1. Introduction


knitr::include_graphics("https://bigwhalelearning.files.wordpress.com/2014/11/titanic_heuristic.png")


1.1 What is Classification?

In statistics and machine learning, the goal of classification is to predict what category or class an observation belongs to based off of observations that we already know what category they belong to. For example, if we wanted to know if a person had blood type O, we can use a classifier algorithm to figure out the person’s unknown blood type based off individuals we know the blood type of.

Classification attempts to predict categories; this is opposed to regressions which try and measure continuous variables. A regression would be used to estimate the price of a house while a classifier would try to determine if a building was residential or commercial.
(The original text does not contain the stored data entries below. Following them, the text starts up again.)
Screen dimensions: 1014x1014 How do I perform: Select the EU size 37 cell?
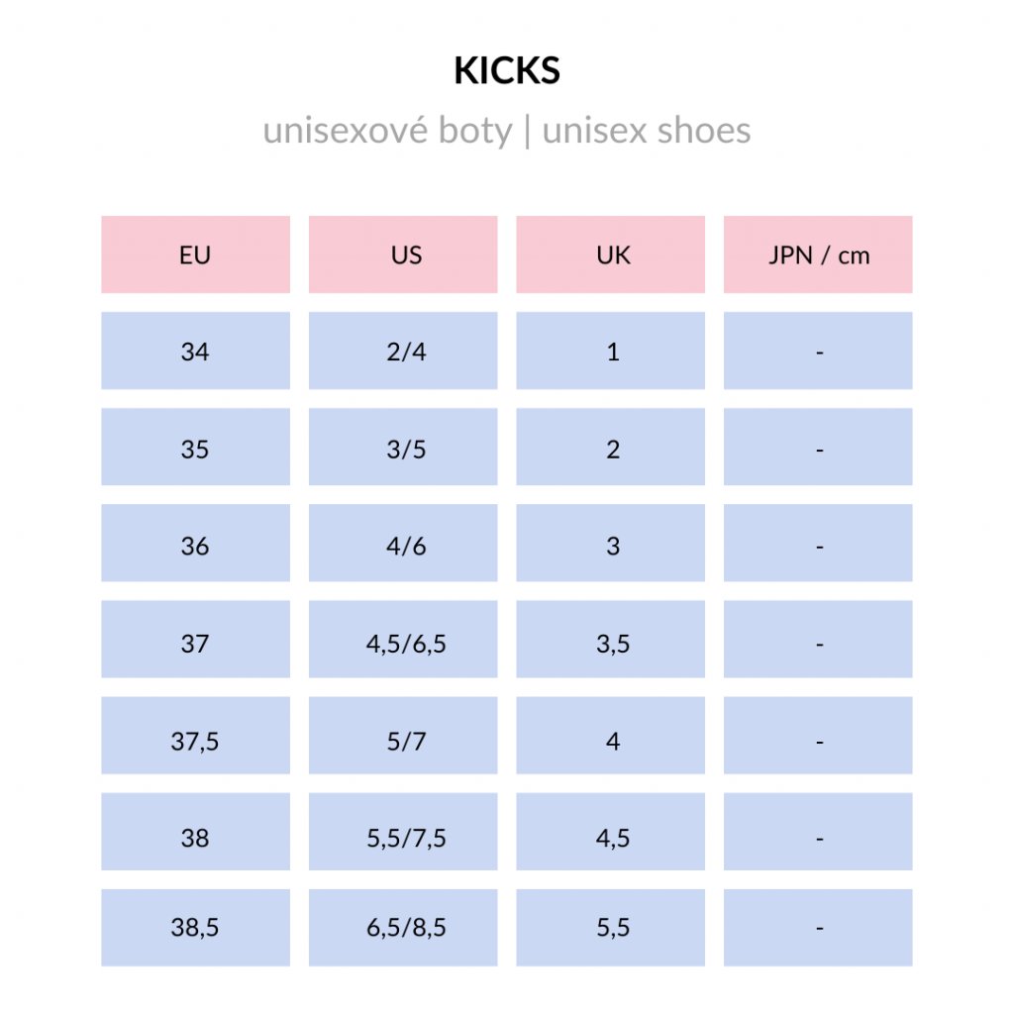tap(195, 641)
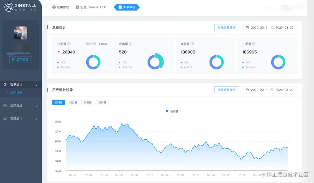Switch to the 安装量 tab
This screenshot has height=183, width=314.
(x=87, y=102)
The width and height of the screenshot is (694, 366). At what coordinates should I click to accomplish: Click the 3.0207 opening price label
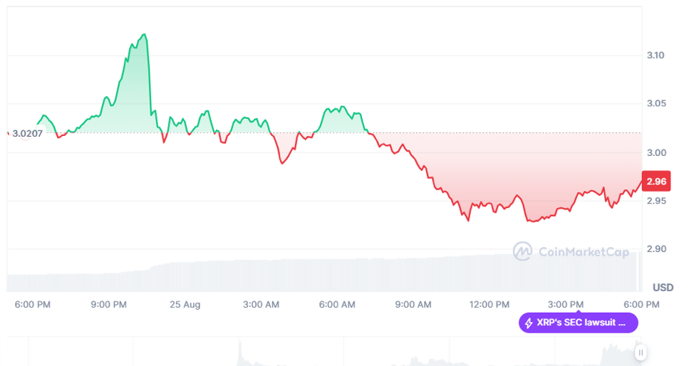tap(28, 133)
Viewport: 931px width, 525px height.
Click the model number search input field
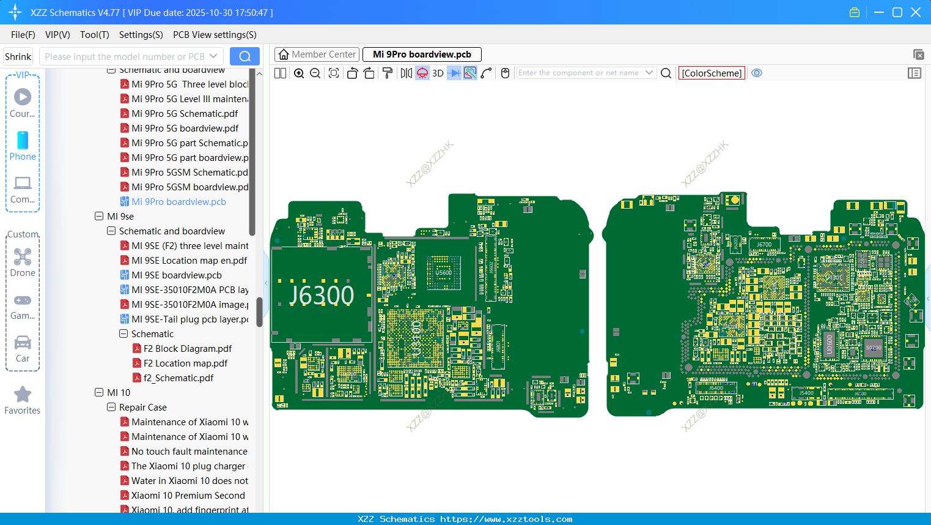(x=125, y=57)
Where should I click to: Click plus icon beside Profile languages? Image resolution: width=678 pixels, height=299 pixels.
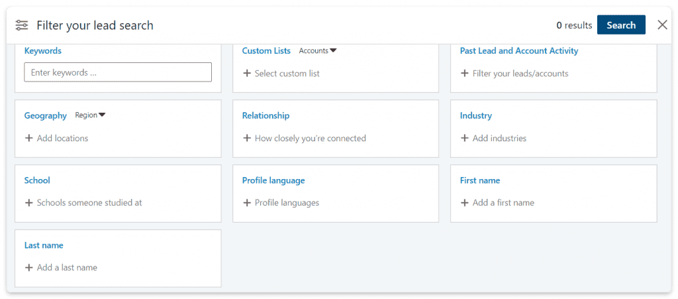[247, 203]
Classification is also distinct from clustering. Classification only works if the training data includes information about the different possible categories. For example, if you wanted to know if a person will vote Democrat or Republican, you need past data where people’s voting behavior is recorded. If you wanted to group voters who have similar beliefs, but no clearly identified categories, clustering is the preferred method. In other words, clustering is unsupervised learning while classification in supervised.


1.2 Goals:

Based on the level of information you come in with, my hope is that if you come in with no knowledge you feel comfortable with at least the level 1 goals, if you have level 1 knowledge you are comfortable with at least the level 2 goals, etc.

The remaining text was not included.